Des réfugiés fuyant les dégâts du Texas se sentent emprisonnés au Mexique


Fernando Llano / AP

Un voyageur haïtien traverse le Rio Grande jusqu’à Ciudad Acuña, au Mexique.

L’homme de 35 ans a essayé un choix : retourner aux États-Unis, où il pourrait être rapatrié en Haïti, ou rester au Mexique pendant que les autorités l’arrêtent ainsi que d’autres étrangers.

Wood, qui a refusé de donner son nom complet par crainte de représailles des États-Unis ou du Mexique pour s’être exprimé, a déclaré qu’il n’avait aucun projet mais qu’il devait en faire un s’il voulait s’occuper de sa femme et de ses deux filles.

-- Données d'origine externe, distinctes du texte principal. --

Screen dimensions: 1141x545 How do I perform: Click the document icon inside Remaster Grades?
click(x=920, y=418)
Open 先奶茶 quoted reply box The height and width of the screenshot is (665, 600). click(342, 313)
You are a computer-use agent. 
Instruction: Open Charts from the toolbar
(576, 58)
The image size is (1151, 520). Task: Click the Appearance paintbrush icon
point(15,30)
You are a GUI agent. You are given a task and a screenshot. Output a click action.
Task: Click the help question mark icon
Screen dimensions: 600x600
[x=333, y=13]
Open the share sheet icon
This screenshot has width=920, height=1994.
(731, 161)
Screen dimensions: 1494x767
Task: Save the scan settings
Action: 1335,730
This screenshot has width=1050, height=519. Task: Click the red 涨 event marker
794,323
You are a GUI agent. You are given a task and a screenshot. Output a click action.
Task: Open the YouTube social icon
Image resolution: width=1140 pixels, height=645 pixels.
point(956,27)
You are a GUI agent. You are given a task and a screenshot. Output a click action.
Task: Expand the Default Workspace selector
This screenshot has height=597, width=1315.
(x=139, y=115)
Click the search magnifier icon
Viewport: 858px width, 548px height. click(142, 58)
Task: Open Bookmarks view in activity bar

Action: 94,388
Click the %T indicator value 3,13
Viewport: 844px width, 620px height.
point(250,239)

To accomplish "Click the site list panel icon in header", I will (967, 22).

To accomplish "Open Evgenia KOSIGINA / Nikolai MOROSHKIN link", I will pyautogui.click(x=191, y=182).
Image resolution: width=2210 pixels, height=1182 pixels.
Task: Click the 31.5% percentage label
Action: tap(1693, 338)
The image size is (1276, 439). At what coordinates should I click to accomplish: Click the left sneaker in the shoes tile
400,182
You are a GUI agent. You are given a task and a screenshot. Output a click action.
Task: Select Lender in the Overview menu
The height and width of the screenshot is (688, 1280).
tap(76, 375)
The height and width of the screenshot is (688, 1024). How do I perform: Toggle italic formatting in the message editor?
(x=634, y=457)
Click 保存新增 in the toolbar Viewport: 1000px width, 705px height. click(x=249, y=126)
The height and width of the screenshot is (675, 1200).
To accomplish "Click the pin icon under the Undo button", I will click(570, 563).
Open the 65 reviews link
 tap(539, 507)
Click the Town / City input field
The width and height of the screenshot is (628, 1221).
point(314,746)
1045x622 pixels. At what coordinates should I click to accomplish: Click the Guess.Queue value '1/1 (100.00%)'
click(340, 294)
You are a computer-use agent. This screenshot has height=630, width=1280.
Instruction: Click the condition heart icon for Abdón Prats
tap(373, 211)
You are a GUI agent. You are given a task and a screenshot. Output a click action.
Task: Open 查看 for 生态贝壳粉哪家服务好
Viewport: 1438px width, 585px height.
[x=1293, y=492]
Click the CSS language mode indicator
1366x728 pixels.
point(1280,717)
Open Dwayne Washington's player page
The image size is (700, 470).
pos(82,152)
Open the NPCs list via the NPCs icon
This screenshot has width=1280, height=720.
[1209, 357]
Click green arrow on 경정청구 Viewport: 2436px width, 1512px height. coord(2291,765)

“Je veux vivre ici au Mexique, mais j’ai peur parce que je n’ai pas la permission de rester ici”, a déclaré Wood à BuzzFeed News. “Mais les États-Unis peuvent nous expulser. Je ne sais pas quoi faire.”

Comme des centaines de migrants qui ont quitté le camp de Del Rio, au Texas, cette semaine pour éviter la déportation vers Haïti, les murs les bloquent, cette fois depuis la frontière mexicaine. Des agents de l’immigration, suivis de soldats armés et de policiers, ont effectué des raids de jour comme de nuit dans les rues de Ciudad Acuña, où ils ont détenu et expulsé des immigrants du sud du Mexique. Depuis des jours, les réfugiés reviennent et traversent le Rio Grande accidenté, se déplaçant de chaque côté de la frontière avec un air amical.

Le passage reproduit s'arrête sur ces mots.